# Removing Keg Spear From 'a' Type Coupling.



## barrg0 (14/5/08)

Hi there,

I am trying to remove the spear from my 50l keg which has the Tooheys 'A' type fitting. I have made up a tool to unscrew it but it wont come out competely. It seems as though there is something stopping it from coming out. Ive seen pics from other members that have removed them. What else do I have to do to get the thing out?

Regards

barwee


----------



## pb unleaded (14/5/08)

There is a longer pin stoping it. Screw it back on and with a pair of pliers push down black "o" ring and grab the center part at the same time.
Twist clockwise (I think). The spear should fall down into the keg.
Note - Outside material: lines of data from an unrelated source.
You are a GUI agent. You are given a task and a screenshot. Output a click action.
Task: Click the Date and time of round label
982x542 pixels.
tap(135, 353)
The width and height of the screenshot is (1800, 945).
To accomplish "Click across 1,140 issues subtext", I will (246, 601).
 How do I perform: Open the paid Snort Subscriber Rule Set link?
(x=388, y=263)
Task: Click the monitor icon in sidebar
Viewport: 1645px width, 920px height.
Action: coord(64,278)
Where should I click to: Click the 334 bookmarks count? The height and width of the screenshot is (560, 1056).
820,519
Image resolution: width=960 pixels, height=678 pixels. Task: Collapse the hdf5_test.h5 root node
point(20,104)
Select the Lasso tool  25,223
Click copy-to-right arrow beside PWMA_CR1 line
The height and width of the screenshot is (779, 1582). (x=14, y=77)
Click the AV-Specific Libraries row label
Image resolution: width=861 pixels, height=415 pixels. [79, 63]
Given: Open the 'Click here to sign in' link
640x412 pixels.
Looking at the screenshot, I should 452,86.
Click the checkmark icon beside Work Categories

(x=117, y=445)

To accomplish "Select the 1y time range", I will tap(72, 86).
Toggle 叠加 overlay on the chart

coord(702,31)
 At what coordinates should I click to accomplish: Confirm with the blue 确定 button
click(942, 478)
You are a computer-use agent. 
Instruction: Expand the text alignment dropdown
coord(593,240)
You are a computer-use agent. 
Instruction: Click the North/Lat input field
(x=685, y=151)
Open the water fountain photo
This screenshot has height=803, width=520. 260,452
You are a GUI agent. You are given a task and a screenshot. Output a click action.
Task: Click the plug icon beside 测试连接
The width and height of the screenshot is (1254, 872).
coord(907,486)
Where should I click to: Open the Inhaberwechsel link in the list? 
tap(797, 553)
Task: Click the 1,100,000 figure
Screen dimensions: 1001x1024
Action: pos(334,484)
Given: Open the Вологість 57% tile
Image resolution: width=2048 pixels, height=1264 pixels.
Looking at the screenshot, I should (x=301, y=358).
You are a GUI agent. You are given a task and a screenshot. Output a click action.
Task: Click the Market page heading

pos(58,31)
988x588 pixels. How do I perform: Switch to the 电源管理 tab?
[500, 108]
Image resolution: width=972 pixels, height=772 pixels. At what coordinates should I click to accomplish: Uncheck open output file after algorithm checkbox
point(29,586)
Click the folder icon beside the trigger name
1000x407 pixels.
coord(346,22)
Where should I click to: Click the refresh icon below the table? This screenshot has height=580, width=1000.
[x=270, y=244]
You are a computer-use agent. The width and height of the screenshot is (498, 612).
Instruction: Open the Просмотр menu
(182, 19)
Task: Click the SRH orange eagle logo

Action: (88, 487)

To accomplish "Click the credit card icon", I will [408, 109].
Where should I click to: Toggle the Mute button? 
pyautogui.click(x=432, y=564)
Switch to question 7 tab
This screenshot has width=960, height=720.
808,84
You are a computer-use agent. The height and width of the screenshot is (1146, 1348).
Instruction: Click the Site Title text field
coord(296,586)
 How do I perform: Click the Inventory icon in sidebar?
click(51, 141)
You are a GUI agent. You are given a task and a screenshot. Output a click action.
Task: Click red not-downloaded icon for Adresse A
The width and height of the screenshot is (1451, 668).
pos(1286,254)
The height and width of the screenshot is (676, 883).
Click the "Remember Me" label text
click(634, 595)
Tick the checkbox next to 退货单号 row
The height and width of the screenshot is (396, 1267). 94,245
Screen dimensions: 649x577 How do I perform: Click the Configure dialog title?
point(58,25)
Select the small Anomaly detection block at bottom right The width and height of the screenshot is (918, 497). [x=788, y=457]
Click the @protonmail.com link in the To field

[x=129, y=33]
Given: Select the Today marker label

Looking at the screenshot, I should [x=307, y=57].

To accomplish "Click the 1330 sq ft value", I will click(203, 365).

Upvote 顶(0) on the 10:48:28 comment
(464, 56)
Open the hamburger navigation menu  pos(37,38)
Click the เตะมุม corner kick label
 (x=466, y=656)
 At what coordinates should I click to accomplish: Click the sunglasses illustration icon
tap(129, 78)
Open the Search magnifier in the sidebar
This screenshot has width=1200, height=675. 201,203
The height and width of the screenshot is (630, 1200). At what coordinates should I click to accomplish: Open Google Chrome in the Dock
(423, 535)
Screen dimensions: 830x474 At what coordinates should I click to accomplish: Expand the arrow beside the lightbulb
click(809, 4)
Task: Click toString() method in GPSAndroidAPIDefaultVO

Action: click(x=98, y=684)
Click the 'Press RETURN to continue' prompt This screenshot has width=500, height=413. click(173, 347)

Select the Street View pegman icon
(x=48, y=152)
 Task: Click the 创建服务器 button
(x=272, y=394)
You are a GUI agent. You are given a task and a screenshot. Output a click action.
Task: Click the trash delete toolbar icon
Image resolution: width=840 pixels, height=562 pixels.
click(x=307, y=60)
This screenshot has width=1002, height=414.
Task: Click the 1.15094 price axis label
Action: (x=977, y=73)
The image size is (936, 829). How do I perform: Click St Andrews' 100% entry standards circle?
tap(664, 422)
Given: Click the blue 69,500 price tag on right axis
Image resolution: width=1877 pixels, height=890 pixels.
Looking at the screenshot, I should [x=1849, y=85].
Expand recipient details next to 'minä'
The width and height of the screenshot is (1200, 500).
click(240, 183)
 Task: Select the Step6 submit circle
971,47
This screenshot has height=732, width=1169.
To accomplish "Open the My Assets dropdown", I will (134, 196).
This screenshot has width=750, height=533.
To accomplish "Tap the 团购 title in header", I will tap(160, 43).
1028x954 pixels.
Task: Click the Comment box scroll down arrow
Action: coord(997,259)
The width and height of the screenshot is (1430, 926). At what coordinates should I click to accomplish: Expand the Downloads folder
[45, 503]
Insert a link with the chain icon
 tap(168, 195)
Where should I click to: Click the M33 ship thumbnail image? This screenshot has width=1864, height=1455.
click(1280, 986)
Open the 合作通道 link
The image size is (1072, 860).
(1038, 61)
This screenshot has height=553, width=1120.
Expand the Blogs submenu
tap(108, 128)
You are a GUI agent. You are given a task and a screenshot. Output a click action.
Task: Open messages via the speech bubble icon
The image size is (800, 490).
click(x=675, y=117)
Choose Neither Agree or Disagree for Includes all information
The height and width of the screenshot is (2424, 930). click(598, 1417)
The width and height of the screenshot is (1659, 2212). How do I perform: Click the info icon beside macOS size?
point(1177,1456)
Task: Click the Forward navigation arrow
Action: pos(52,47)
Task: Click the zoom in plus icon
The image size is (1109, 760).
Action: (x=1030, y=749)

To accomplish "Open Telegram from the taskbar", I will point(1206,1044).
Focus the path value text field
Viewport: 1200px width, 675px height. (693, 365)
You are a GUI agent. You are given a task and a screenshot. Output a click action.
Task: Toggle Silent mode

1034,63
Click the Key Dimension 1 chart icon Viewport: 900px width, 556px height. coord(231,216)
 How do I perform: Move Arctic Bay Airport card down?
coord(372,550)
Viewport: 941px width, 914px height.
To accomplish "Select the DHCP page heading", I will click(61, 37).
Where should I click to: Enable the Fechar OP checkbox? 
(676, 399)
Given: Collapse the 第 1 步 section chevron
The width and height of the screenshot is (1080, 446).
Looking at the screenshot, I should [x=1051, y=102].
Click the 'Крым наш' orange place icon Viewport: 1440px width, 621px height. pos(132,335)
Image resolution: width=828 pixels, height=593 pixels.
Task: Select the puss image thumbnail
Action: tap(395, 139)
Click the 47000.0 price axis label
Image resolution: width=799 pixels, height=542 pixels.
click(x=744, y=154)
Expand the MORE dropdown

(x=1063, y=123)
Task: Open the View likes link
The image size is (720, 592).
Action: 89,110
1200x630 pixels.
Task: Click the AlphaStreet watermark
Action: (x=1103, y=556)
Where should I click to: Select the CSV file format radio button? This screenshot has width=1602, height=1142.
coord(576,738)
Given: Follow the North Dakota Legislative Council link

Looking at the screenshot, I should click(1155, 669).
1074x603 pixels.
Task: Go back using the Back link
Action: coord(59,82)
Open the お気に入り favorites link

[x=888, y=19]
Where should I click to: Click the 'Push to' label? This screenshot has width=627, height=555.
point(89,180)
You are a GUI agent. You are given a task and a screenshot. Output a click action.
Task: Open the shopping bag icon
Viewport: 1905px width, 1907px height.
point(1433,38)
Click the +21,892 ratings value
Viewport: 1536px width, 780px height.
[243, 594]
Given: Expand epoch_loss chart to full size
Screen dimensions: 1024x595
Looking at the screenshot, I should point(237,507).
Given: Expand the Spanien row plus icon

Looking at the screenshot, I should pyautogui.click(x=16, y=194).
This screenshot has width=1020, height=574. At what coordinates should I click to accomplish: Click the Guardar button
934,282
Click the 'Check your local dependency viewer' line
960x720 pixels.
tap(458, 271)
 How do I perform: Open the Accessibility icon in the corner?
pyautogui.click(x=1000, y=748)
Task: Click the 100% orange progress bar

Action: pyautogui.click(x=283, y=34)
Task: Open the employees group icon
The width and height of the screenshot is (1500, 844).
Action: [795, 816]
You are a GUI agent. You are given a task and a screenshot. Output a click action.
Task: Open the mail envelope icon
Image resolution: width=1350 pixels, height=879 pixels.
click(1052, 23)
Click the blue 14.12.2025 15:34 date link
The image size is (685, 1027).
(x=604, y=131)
Unscrew it, take everything out and file down the longer pin.
I'll post some pics if I find them.
cheers


----------



## pb unleaded (14/5/08)

found one pic


----------



## barrg0 (14/5/08)

arthur said:


> There is a longer pin stoping it. Screw it back on and with a pair of pliers push down black "o" ring and grab the center part at the same time.
> Twist clockwise (I think). The spear should fall down into the keg. Unscrew it, take everything out and file down the longer pin.
> I'll post some pics if I find them.
> cheers



Thanks Arthur,

I'll give it a try and let you know how I get on.

Cheers


----------



## joshuahardie (15/5/08)

+ 1 for cutting off the longer lug.. will make your life so much easier next time you want to dismantle it.


----------



## barrg0 (16/5/08)

arthur said:


> There is a longer pin stoping it. Screw it back on and with a pair of pliers push down black "o" ring and grab the center part at the same time.
> Twist clockwise (I think). The spear should fall down into the keg. Unscrew it, take everything out and file down the longer pin.
> I'll post some pics if I find them.
> cheers



Hi Arthur
Have tried for about 2 hours without success. Does the centre part turn with the o ring? Because It wont budge. I can depress the o ring and turn it ok but cant seem to turn the centre part at all.
Any ideas? Ive even tried turning it with the coupler but that didnt help.
Cheers


----------



## /// (16/5/08)

barwee said:


> Hi Arthur
> Have tried for about 2 hours without success. Does the centre part turn with the o ring? Because It wont budge. I can depress the o ring and turn it ok but cant seem to turn the centre part at all.
> Any ideas? Ive even tried turning it with the coupler but that didnt help.
> Cheers



Hopefully its a legal keg...

That is an RS-AS valve, last 's' for safety. Screw it out as far as possible, wedge a crowbar or similat underneath and leaver up the extractor. this will bend the safety lug. Only if it is a legal keg though...


----------



## barrg0 (16/5/08)

/// said:


> Hopefully its a legal keg...
> 
> That is an RS-AS valve, last 's' for safety. Screw it out as far as possible, wedge a crowbar or similat underneath and leaver up the extractor. this will bend the safety lug. Only if it is a legal keg though...


Thanks eveyone, I have managed to remove it by levering it out with a couple of pieces of wood. Trimmed up the long tang and voila!!!

Cheers


----------